Tra le precondizioni per un eventuale accesso al suicidio assistito, la Consulta inserisce anche un percorso di cure palliative. “Questo invece – sottolinea Gambino – il testo della Regione Toscana non lo dice; invita semplicemente ad ‘informare’ il paziente sulle alternative al suicidio assistito, tra cui le cure palliative e la sedazione profonda. La Corte invece usa il sostantivo ‘coinvolgimento’, diverso e molto più forte che ‘informazione’; significa che il paziente deve essere già all’interno di un percorso di cure palliative. C’è un salto enorme: anche questa è una falsificazione”. Per il giurista
“la legge regionale ha alterato il dettato della Corte”.
Tuttavia “era prevedibile che una regione facesse questa fuga in avanti perché il Parlamento è stato colpevolmente e ingiustificabilmente in ritardo”.

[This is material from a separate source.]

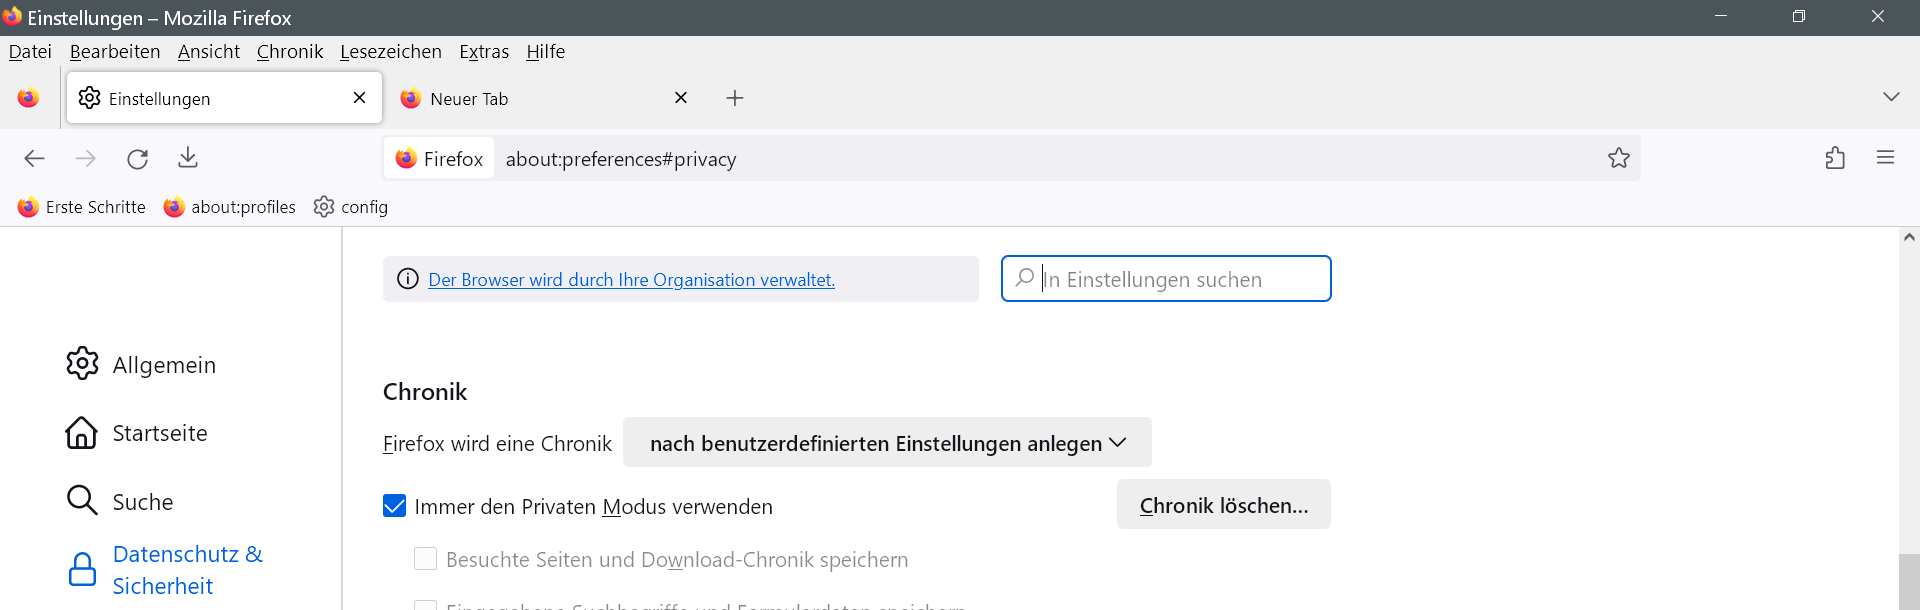Open the downloads arrow icon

Gambino rivolge quindi il pensiero alle persone in condizione di solitudine e fragilità, che potrebbero indotte a chiedere il suicidio assistito. “Nel momento in cui una procedura si traduce in un vero e proprio protocollo sanitario – finora si sono verificati casi sporadici per i quali venivano adottate di volta in volta procedure ad hoc – crea una prassi che fa cultura.
Un paziente in possesso dei requisiti stabiliti dalla Corte, se solo, indigente, senza una rete familiare intorno, di fronte alla proposta di un ‘protocollo ormai collaudato’ sarà probabilmente tentato di fare questa scelta.

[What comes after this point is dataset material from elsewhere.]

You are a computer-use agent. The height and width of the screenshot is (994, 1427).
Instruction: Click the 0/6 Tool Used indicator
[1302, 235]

Anche perché la commissione di specialisti prevista dalla legge regionale ne verificherà i profili della patologia e la capacità di intendere e di volere, ma non sarà in grado di valutarne le condizioni relazionali, sociali, economiche. Questo apre un tema di grande rilevanza sociale”. “E poi – prosegue senza mezzi termini il giurista -, diciamo la verità: sotto c’è un grande risparmio di risorse. Come mai, da un punto di vista statistico, nel Nord Europa tutte le riforme sanitarie sono state sempre accompagnate anche da un aumento dell’eutanasia e dei suicidi assistiti? Perché questo serve a ridurre i costi; è molto più oneroso curare un paziente, soprattutto in lunga degenza, che somministrare una fiala con la quale mettere fine alla sua vita”.
Quali scenari potrebbero aprirsi.
“Potrebbe anzitutto verificarsi, e lo spero vivamente – risponde -,
un’accelerazione del Parlamento per produrre finalmente una legge nazionale.
Toccando temi di competenza nazionale, il Parlamento dimostrerà che la Regione Toscana è andata oltre le proprie competenze. Si aprirà eventualmente un conflitto di cosiddetta attribuzione tra poteri dello Stato. Contestualmente
ci potrebbe essere un’impugnativa da parte del Governo rispetto a una legge che si ritiene non di competenza regionale.
Due processi che – conclude – dovrebbero avviarsi e procedere in parallelo”.